At TCV’s Engage Summit in 2022, I gave a take on finding your next wave of growth, which you can read here. Sam Shank, founder and CEO of HotelTonight, asked me the question that everyone asks growth people, “What new channels are you seeing new consumer companies take advantage of?” My answer was disappointing as it always is, “What new consumer companies? Discord is the last one I have seen grow organically for a long period of time. Tiktok spent many billions of dollars buying up every ad they could on Facebook, Snap, and Google properties. It’s not really replicable.” I then proceeded to explain that consumer companies tend to arrive in droves during platform shifts, and we haven’t had one since mobile. But AI could be coming (editor’s note: it did). Sam quickly pointed out that while AI is a potential technological platform shift, it is not a distribution platform shift. And it’s distribution platform shifts that create new consumer opportunities. I’ve thought about this conversation a lot, and think I have a better framework to both describe what Sam was describing, and what that means now that the technological platform shift clearly arrived when ChatGPT came out.
What separates a major platform shift from a minor platform shift is a platform shift that enables both a technological shift (new ways of making things possible) paired with a distribution shift (new ways of reaching people with it). The internet and mobile both created new technological and distribution shifts that enabled lots of new multi-billion dollar businesses to be created, whereas “cloud” as an example made new things possible without any new distribution (favors b2b innovation) and crypto arguably enabled new forms of distribution (tokens), but didn’t fundamentally make many new things possible with technology. So nothing can stand the test of time in that space. I’d argue the only companies that have found product/market fit in crypto are companies that either enable or catch grifters. A more pithy way of saying this is the crypto space has created more criminal convictions than companies with product/market fit. Other things VCs have hyped in the past as potential platform shifts have largely neither made interesting new things possible nor driven new distribution opportunities (NFC, VR, Internet of Things, et al.).
What I realized having gone through the internet and mobile platform shifts is that the technological and distribution shifts did not happen at the same time. Platform shifts that create both technological and distribution opportunities happen in a sequence, not all at once. The internet created websites, but the search engine wouldn’t come along until later to become the dominant form of distribution. Mobile created mobile apps, but it was Facebook mobile ads, not the App Store, that became the dominant form of distribution for mobile apps. So, AI has come out and definitely created a technological shift that enables new ways to solve problems that couldn’t be done before. But AI lacks a new distribution channel. ChatGPT is “not it”, as the kids would say. At least not yet.

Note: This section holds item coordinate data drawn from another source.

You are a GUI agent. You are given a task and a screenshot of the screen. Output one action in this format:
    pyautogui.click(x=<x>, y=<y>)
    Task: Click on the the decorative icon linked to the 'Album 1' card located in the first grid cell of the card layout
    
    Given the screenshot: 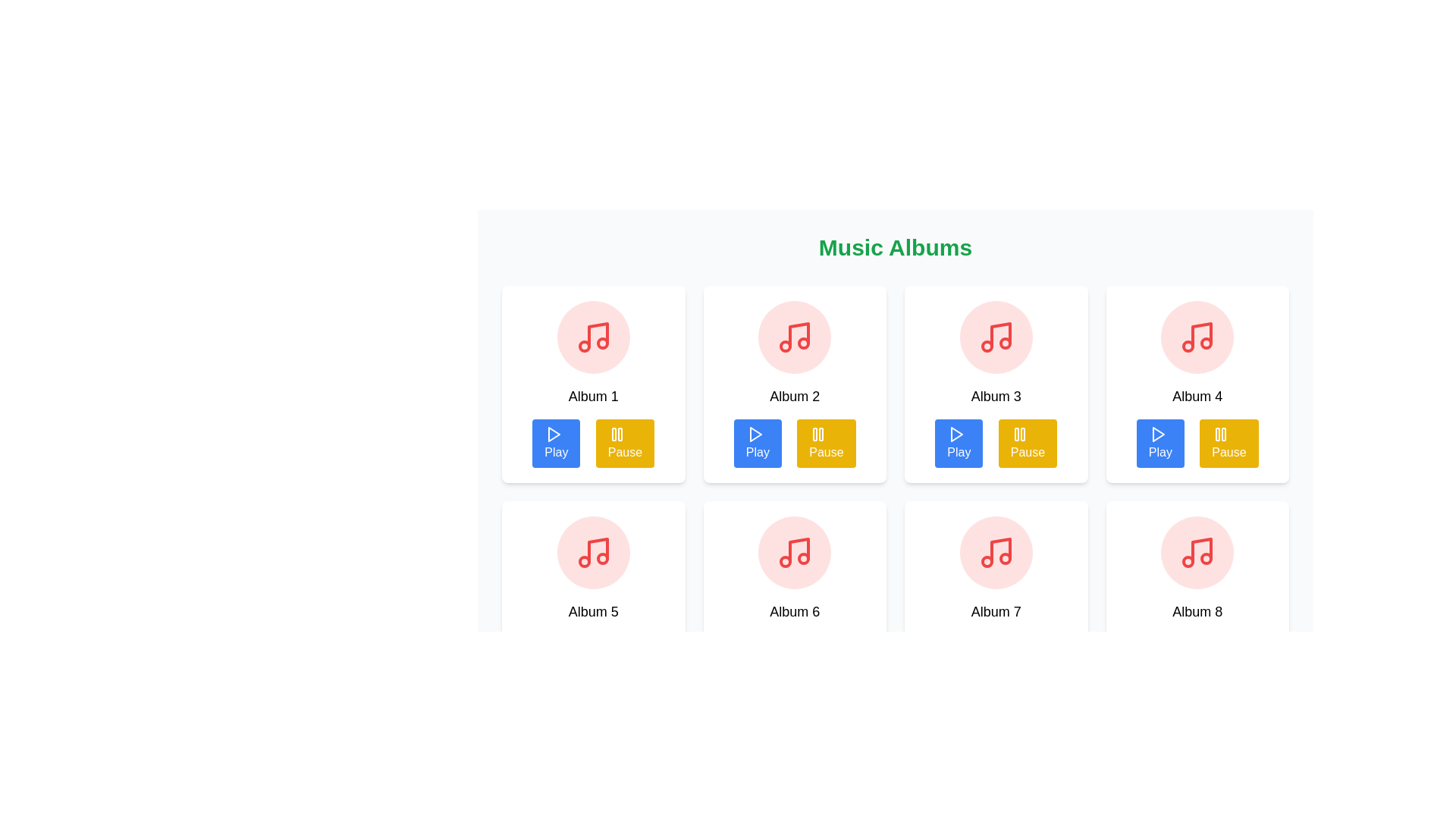 What is the action you would take?
    pyautogui.click(x=592, y=336)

So, today, that means the traditional distribution methods need to carry the distribution of AI innovation. This favors either:
- incumbents who already have distribution
- startups that can leverage traditional channels such as sales, virality, user generated content, or paid acquisition because their product value is deeply innovative and very marketable
But, this may not be forever. As I mentioned before, we shouldn’t really expect new distribution shifts to have happened yet. The App Store launched in 2008, and even though there was fervor around discovering apps on the App Store for a while with the “there’s an app for that” campaigns, that fervor died as did most of the apps featured. It was when Facebook launched mobile ads four years later in 2012 that apps exploded into multi-billion dollar companies. This is similar to the internet. People started getting online around 1994. Google didn’t come out until 1998. Sure, there were search engines before that (Lycos, Yahoo!), but they lacked the predictable distribution of Google. Word of mouth can’t scale technological shifts alone. They need scalable distribution methods, and usually new ones that take time to become obvious.
So, as an operator, this feels like 1997 or 2008. The Google and Facebook mobile ads of AI haven’t come out yet. Most of the companies that exist will die in the next five years like the internet bubble as they lack sustainable business models and distribution, but there are a few that won’t (Amazon, Ebay, OpenTable et al. survived the internet bubble), and much of the next gen after this wave will become very large. And unlike the internet bubble, incumbents are on top of it and many will do quite well capitalizing on this shift. Some will get destroyed, of course.
We also can’t bet on a new distribution channel coming for AI though. With every generation, companies that reach massive scale have gotten more efficient at preventing other companies from growing on top of them, at least for free. Google created a scalable way for companies to grow both organically with SEO and by paying for it with Adwords, and it still works decades later. Facebook, after flirting with a similar strategy to Google, decided to charge companies for all distribution on its platform. So, if this distribution channel never materializes, expect the impact of AI at consumer scale to be mostly coming from consumer companies that already have consumer scale vs. a bunch of new Facebooks and Googles. I’m rooting for those new distribution angles myself though.
Currently listening to my Future Bass playlist.